Finally, our findings revealed a very distinct trajectory for fear, supporting previous evidence that this expression has a special status within the framework of FER (
Richoz et al., 2015;
Rodger et al., 2015). We only observed a dynamic advantage for fear with a very low signal, peaking rapidly before converting into a static advantage. This initial dynamic advantage could be due to an increased saliency elicited by the wide and rapid opening of the eyes when a very low signal is available to the observers (see
Liu et al., 2022). Our data also revealed a static advantage for recognizing fear between 23% and 100% of signal. Although counterintuitive at first sight, this static advantage could be explained by the diagnostic information conveyed by the emotional expression of fear over time. Using Bayesian classifiers,
Jack et al. (2014) revealed that fear and surprise share similar muscular activations (upper lid raise, jaw drop) in early signaling dynamics, leading to systematic confusion between those two emotion categories. The critical diagnostic information (eyebrow raiser;
Jack et al., 2014) that allows to accurately distinguish both expressions becomes fully available only in later signaling dynamics. Static expressions of fear, displaying the fully evolved late signaling dynamics for 1 second, are maximally informative and could thus be advantageous for the categorization of this expression (see also,
Richoz et al., 2018b). Furthermore, given its unique evolutionary significance (i.e., indication of danger), the decoding of fear might recruit additional brain regions or faster neural pathways (e.g., the amygdala) that might shortcut the presumably longer processing trajectory of dynamic faces (e.g.,
Adolphs, 2008;
Furl, Henson, Friston, & Calder, 2013). For instance,
Furl et al. (2013) have shown that the amygdala plays a critical role in the decoding of static and dynamic fearful expressions by recruiting distinct brain areas in a context-sensitive fashion (form, or motion) to enhance and optimize their processing.
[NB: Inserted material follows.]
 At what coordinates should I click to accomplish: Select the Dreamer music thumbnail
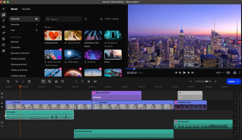(93, 55)
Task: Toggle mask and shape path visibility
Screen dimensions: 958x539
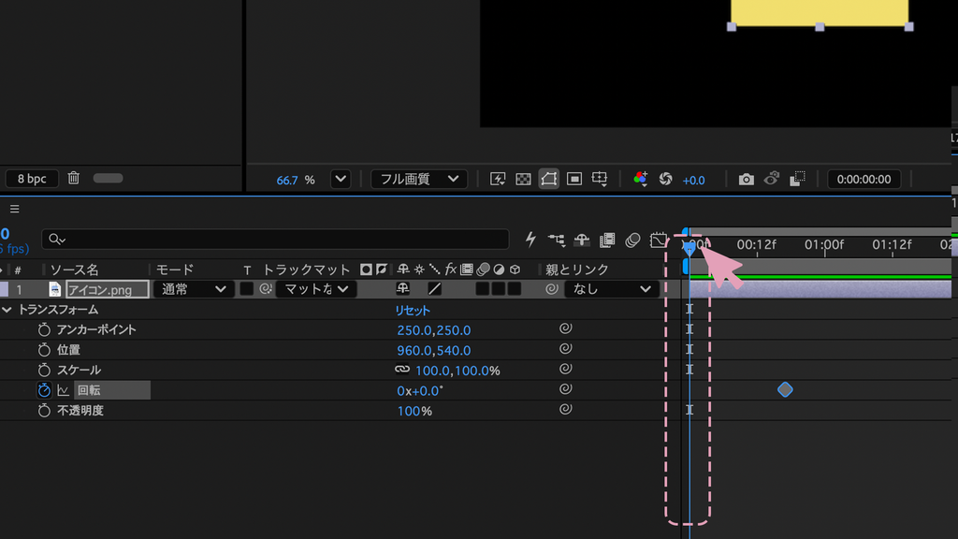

With dynamic faces the amygdala targets the superior temporal sulcus and V5, both involved in the encoding of motion information (e.g.,
Pitcher et al., 2011;
Schultz & Pilz, 2009), whereas with static expressions the amygdala selectively targets the fusiform face area, an area dedicated to the processing of facial identity (e.g.,
Haxby, Hoffman, & Gobbini, 2000) and static facial expressions (e.g.,
Ganel, Valyear, Goshen-Gottstein, & Goodale, 2005). These findings suggest that the amygdala guides and controls how socially salient information is visually encoded by modulating its connections to dorsal and ventral brain regions.